Montréal – Home… almost – Compteur: 8375 kms

24 Août

On vous avait menti.

En fait, ce n’était pas de 7 000 kms dont il s’agissait, mais bien de 8 375 kms.

On s’est fait presque 1 400 bornes de rab !

C’est vous dire comment ça nous a plu…

Après des détours par le BBQ de Hudson, le Holiday Inn d’Emporia, le « Freedom Museum » de Philadelphie, la parenthèse amish à Intercourse, la gentillesse gasconne et les musées de Washington, l’orage à Waycross, le charme de Charleston et de Savannah, la plage de Pensacola, la torpeur et le stupre de la Nouvelle-Orléans, le crochet à Houston, la plongée dans le monde rural à Hungerford, le déchirement sentimental à Austin, l’enfer de Forest Hills, le vide de Memphis et Graceland, la ravissement de Chicago et le dégoût de Niagara Falls, nous voici enfin rentrés à Montréal, ultime étape (qui n’en est pas vraiment une puisque c’est la maison, la famille) avant notre retour à Paris d’un voyage qui fut, n’ayons pas peur de le dire, spectaculaire et inoubliable.

Je n’ai qu’une chose à dire en me relisant… Ouf !
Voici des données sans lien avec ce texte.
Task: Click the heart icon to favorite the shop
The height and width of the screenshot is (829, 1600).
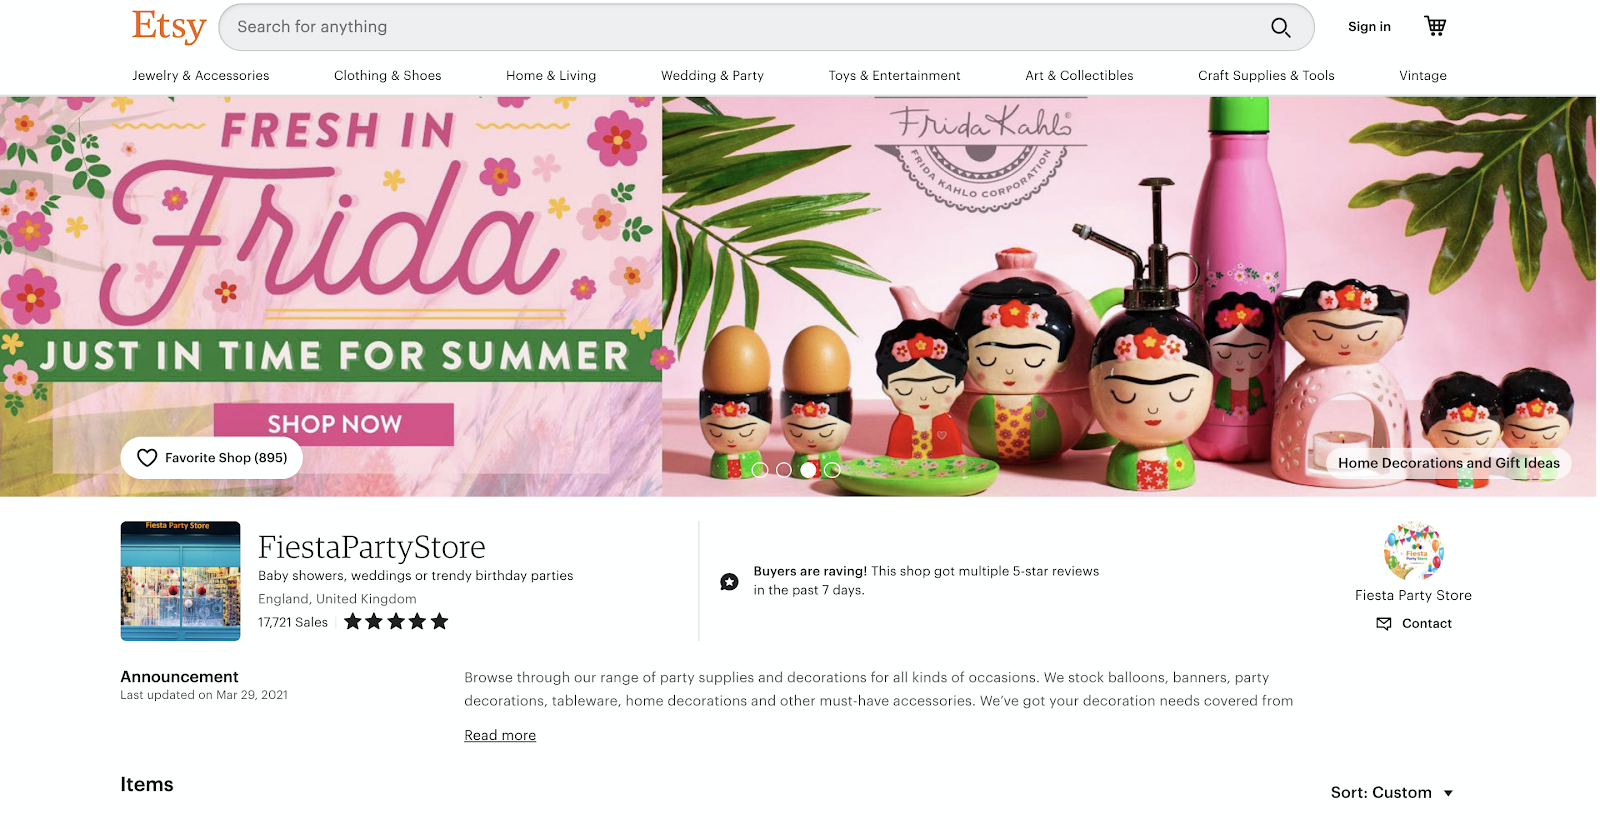Action: (x=147, y=458)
En arrivant, même scène à l’arrivée qu’au départ. Selma et Jean-Pierre sur le balcon, Han, Benoît et les enfants dans la rue.

La familiarité aussi a du bon.

Nous avons quitté Niagara Falls ce matin après avoir passé par le brumisateur géant des chutes et son fameux « tunnel dans le roc. » Puis, après avoir flanqué une bonne frousse à Félix dans une maison hantée, n’importe laquelle des 12 maisons hantées de Clifton Hill — the place to have fun in Niagara Falls — nous sommes montés une dernière fois ensemble dans la Edge pour nos six heures de route vers Montréal.

C’est là, sur la redoutée 401, si près du but, que nous avons failli avoir notre seul accident, notre seule alerte, en fait, en trois semaine de route en presque continu.

Alors que nous le dépassions dans la file de gauche, un chauffeur de poids-lourd s’est déporté vers la droite et nous a forcé à piler sur la bande d’arrêt d’urgence.
Ter
Close call !

Le mec s’était endormi ou ne faisait pas gaffe et trompait l’ennui, allez savoir — Quoi qu’il en soit, il n’avait certainement aucune raison de déboîter, personne en avant de lui, RAS.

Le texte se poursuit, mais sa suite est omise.